* Input
※

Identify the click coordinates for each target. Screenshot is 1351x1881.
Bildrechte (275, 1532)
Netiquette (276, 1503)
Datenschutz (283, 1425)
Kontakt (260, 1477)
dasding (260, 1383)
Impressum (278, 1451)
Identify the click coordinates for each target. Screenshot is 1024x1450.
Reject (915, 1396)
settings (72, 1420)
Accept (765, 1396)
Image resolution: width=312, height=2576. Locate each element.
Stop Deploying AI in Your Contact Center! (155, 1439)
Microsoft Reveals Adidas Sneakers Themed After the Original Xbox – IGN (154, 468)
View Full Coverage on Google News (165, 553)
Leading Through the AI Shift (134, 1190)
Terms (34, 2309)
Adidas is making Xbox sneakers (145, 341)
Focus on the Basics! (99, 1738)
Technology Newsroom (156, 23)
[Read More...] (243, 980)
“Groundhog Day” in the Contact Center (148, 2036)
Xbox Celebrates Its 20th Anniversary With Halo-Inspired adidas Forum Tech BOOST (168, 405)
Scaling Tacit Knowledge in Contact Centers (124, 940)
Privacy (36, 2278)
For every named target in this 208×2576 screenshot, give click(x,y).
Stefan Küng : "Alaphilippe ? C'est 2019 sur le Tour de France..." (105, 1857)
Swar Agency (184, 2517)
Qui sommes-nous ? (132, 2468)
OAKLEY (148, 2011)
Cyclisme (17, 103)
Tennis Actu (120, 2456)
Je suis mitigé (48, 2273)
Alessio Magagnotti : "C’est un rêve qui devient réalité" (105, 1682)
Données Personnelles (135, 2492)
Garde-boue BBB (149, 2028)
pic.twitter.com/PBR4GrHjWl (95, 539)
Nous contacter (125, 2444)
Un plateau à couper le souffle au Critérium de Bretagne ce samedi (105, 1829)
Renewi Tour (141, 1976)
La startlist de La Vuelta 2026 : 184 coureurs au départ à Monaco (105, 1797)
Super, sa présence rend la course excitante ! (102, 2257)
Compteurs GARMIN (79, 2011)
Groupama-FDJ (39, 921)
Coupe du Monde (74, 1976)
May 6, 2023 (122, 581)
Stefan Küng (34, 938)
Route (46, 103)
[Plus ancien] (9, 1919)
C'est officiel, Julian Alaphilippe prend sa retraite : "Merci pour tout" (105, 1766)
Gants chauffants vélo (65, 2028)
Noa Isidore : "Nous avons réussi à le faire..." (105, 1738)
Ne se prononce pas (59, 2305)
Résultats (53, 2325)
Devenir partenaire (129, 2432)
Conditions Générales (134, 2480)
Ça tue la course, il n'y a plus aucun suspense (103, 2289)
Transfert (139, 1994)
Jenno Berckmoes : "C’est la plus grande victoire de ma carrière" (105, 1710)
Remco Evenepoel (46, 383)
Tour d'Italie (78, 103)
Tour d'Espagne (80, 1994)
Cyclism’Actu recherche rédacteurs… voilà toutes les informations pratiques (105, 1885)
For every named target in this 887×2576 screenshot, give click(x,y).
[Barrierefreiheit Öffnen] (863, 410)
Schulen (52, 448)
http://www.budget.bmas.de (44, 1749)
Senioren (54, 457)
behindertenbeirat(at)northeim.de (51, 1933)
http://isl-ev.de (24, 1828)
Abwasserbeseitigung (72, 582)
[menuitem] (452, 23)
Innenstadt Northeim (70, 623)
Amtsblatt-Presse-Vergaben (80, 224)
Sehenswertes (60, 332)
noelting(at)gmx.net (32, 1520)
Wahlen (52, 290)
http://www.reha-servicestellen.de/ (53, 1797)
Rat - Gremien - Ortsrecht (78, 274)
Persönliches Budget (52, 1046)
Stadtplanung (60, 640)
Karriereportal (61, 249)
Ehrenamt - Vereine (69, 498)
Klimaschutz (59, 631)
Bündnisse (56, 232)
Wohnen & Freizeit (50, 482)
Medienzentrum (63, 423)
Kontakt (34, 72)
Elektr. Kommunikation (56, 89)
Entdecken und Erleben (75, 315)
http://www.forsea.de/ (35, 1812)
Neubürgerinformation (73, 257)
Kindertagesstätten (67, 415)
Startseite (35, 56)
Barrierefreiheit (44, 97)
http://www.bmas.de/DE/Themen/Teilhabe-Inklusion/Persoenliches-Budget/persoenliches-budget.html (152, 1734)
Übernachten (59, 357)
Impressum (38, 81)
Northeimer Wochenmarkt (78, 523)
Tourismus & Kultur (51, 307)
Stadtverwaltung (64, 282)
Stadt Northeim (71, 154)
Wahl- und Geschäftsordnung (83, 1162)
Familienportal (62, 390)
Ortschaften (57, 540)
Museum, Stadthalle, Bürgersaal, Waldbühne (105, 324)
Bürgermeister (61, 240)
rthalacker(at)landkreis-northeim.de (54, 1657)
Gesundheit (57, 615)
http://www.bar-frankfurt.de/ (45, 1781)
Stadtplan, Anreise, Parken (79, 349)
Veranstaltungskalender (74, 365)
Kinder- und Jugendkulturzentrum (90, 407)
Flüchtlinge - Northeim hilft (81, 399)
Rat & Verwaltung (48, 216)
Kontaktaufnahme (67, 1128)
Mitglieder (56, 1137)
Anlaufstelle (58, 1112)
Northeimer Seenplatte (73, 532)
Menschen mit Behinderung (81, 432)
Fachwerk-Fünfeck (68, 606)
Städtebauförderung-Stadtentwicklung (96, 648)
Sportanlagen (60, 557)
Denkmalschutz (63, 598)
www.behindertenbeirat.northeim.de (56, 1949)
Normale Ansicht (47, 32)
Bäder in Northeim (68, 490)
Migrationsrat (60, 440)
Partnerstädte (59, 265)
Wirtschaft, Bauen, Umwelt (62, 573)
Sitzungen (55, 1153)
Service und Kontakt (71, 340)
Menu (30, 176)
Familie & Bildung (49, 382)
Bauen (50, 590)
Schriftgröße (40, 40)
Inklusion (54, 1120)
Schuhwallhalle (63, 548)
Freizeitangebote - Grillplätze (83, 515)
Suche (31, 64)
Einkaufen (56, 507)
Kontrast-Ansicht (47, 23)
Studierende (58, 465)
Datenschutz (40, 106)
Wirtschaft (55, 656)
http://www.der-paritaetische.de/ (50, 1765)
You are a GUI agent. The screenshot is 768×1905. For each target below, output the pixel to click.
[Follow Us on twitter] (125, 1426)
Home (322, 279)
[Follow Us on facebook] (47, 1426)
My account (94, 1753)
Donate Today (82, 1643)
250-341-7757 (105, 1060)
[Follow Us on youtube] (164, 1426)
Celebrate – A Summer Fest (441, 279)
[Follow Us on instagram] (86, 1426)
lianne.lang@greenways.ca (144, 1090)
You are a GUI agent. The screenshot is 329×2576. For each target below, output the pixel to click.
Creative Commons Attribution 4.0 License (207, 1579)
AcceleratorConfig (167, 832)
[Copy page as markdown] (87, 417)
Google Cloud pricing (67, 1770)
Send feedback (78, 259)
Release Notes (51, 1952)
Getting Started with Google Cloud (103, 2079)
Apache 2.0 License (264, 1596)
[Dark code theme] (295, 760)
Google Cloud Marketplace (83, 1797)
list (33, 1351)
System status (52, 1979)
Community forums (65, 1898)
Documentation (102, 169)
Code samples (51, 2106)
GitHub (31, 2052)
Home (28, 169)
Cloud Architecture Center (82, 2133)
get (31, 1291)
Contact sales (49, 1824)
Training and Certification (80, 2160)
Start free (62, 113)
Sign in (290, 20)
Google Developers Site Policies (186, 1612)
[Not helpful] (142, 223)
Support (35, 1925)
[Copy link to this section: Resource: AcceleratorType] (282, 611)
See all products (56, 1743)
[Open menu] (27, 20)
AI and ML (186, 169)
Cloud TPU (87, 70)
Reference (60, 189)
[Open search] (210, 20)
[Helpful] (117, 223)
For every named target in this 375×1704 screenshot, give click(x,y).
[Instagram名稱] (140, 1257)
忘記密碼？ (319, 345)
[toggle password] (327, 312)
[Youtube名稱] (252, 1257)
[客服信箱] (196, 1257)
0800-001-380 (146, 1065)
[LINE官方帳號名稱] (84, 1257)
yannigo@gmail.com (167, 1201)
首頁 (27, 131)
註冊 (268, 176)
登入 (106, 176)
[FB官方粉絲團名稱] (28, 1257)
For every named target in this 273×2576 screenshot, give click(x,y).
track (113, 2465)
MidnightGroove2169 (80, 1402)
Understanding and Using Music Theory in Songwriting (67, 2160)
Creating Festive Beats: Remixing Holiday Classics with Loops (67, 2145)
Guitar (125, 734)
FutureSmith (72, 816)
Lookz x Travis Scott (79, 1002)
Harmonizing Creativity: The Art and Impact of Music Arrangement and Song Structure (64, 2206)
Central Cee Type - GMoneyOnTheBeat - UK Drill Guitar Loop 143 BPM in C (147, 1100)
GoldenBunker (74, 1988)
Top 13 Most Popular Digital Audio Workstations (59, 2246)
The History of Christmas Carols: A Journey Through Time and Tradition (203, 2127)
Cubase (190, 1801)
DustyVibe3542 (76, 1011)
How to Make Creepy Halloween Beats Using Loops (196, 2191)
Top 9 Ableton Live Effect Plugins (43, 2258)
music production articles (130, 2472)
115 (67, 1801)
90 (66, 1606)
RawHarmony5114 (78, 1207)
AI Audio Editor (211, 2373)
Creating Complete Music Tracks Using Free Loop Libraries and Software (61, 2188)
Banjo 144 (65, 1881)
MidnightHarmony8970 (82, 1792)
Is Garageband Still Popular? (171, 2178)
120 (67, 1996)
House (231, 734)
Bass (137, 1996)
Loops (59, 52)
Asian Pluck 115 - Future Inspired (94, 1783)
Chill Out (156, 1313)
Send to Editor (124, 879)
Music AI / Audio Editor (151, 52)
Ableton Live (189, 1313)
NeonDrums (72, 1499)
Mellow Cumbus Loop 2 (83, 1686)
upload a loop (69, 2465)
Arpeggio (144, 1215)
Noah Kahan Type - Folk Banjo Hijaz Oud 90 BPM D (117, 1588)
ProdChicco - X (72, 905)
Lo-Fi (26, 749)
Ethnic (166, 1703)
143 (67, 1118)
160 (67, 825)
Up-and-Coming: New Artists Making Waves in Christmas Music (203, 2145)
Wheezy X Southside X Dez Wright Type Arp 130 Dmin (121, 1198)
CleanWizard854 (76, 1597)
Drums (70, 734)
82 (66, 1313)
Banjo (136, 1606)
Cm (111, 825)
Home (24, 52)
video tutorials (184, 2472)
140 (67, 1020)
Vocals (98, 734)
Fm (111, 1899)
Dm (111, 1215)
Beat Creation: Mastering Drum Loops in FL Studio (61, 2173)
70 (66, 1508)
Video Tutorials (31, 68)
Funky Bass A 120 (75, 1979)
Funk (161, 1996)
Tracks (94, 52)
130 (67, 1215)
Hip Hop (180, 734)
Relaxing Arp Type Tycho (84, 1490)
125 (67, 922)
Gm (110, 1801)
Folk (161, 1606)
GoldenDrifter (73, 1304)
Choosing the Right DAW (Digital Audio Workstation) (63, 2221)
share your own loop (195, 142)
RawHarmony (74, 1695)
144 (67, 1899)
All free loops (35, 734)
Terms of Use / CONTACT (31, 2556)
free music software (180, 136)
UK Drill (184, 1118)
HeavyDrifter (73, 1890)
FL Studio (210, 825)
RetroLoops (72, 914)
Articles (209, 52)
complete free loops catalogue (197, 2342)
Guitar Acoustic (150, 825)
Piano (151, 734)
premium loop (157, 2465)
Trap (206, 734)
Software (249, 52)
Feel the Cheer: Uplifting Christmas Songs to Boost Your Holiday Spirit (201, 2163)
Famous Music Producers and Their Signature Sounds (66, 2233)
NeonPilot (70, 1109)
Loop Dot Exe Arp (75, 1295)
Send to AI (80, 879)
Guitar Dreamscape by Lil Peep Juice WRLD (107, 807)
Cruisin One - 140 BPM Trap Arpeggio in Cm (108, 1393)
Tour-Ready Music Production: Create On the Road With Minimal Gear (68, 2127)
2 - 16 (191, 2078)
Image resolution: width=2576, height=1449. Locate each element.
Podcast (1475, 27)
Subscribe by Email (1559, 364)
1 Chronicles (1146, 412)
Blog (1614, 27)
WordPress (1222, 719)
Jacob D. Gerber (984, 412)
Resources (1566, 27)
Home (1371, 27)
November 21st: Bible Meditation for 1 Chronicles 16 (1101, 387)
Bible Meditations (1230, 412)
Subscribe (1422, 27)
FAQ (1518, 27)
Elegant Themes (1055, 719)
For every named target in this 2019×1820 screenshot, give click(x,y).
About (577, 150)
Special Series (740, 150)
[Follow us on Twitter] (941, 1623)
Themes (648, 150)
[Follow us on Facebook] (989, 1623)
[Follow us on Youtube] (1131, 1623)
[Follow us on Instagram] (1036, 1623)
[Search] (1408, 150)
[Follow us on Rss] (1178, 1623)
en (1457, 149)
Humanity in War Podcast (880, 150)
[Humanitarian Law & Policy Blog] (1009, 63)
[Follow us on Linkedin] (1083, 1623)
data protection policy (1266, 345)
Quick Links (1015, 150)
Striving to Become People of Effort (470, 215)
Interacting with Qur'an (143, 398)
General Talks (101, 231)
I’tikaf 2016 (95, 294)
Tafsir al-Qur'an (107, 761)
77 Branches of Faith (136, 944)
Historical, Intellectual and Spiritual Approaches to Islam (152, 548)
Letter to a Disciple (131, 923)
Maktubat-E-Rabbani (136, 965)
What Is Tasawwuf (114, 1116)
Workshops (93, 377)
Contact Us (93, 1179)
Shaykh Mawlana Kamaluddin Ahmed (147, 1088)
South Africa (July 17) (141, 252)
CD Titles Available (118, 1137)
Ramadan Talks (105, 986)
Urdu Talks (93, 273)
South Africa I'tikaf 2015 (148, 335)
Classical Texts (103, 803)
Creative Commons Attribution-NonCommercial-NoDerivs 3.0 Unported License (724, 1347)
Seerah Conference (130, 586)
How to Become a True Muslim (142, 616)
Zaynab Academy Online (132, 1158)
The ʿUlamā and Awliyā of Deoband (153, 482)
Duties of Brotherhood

※

* Exercise objective
Within the data above, the lines from the one with "video tutorials (184, 2472)" to the one with "Hip Hop (180, 734)" must be repeated exactly; no other line belongs in the answer.

* Solution to the problem
video tutorials (184, 2472)
140 (67, 1020)
Vocals (98, 734)
Fm (111, 1899)
Dm (111, 1215)
Beat Creation: Mastering Drum Loops in FL Studio (61, 2173)
70 (66, 1508)
Video Tutorials (31, 68)
Funky Bass A 120 (75, 1979)
Funk (161, 1996)
Tracks (94, 52)
130 (67, 1215)
Hip Hop (180, 734)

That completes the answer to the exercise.